▶ Task prompt:
Answer these from the forum thread about the Furnace Works boiler:
1. When was the boiler manufactured?
2. How large is the house the boiler heats?
3. Where does Singed Eyebrows say a Samson damper control can be bought?
──────── Text shown ────────
# The Furnace Works Model SFB-3



## Steve1 (Jan 3, 2011)

I have a Furnace Works Model SFB-3  wood boiler that was manufactured in the late 70's early 80's. The company is no longer around. I need a damper motor for this unit and Im unable to find parts. Has anyone heard of this boiler and can direct me on where to find parts for it?


----------



## Singed Eyebrows (Jan 3, 2011)

Hi, Welcome to Hearth. I think I saw this on Ebay, there were 2 of these.  You probably need a Samson damper control. You can get this at Connecticut Green Heat. Search boilers on their site, scroll down to Atmos & you will see Honeywell/Braukman listed. This is a good price, Randy


----------



## Steve1 (Jan 3, 2011)

https://www.hearth.com/econtent/index.php/wiki/Furnace_Works_Boiler

This is my boiler. I just bought this house and the boiler was already there. It works well to heat a 3400 sq ft house and dhw. But I dont know enough about it to fix the damper so i dont have to work in mannually.


----------



## Singed Eyebrows (Jan 3, 2011)

Yep, they had 2 of these on Ebay. Is there a chain that attaches to the damper? If chain is missing is there an attachment point? Is there an adjustable thermostatic actuator(Samson) on the top of the boiler? Not the electrical aquastat. Pictures of the top of your boiler would be helpfull, Randy


----------



## pybyr (Jan 3, 2011)
──────── Records ────────
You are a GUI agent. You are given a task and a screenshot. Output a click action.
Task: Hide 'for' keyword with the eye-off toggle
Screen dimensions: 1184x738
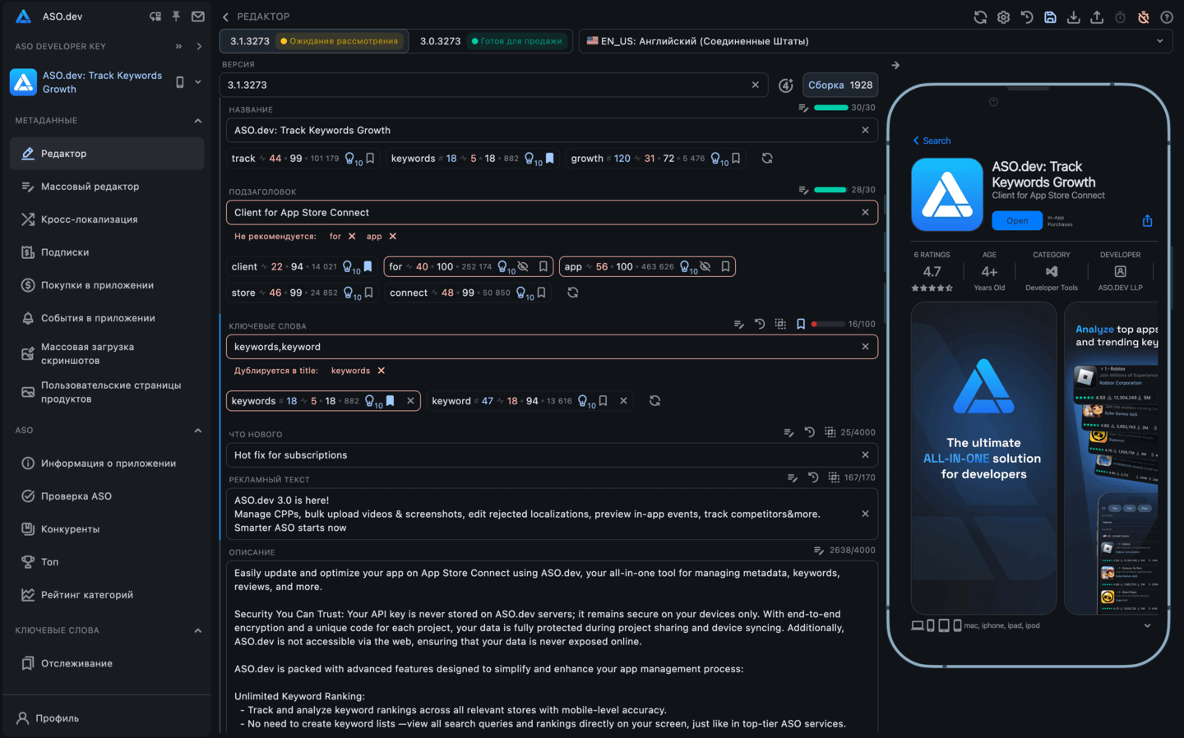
────────
──────── Records ────────
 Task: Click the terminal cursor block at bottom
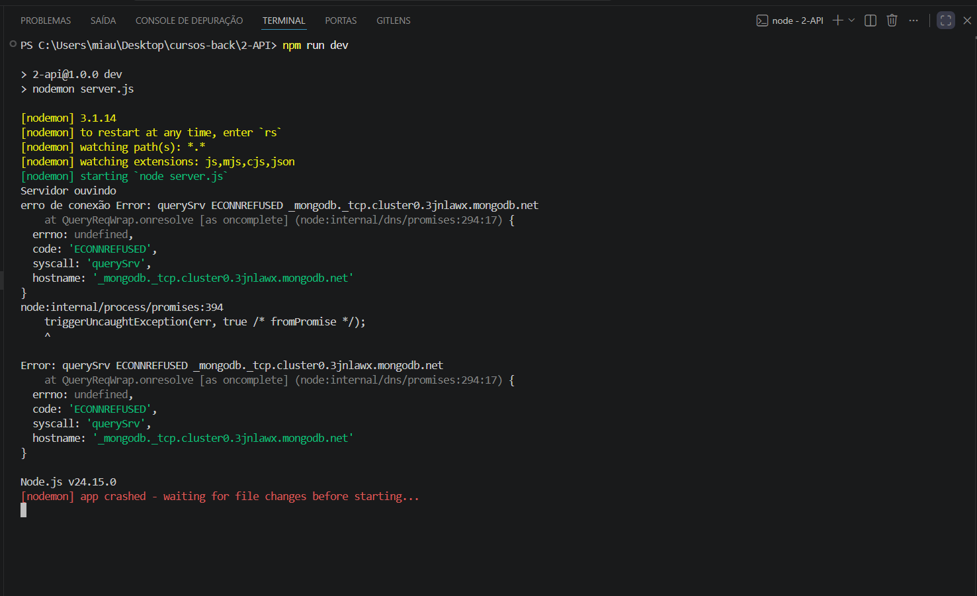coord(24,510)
────────
▶ Output of the task:
1. In the late 70's or early 80's.
2. 3400 sq ft.
3. Connecticut Green Heat.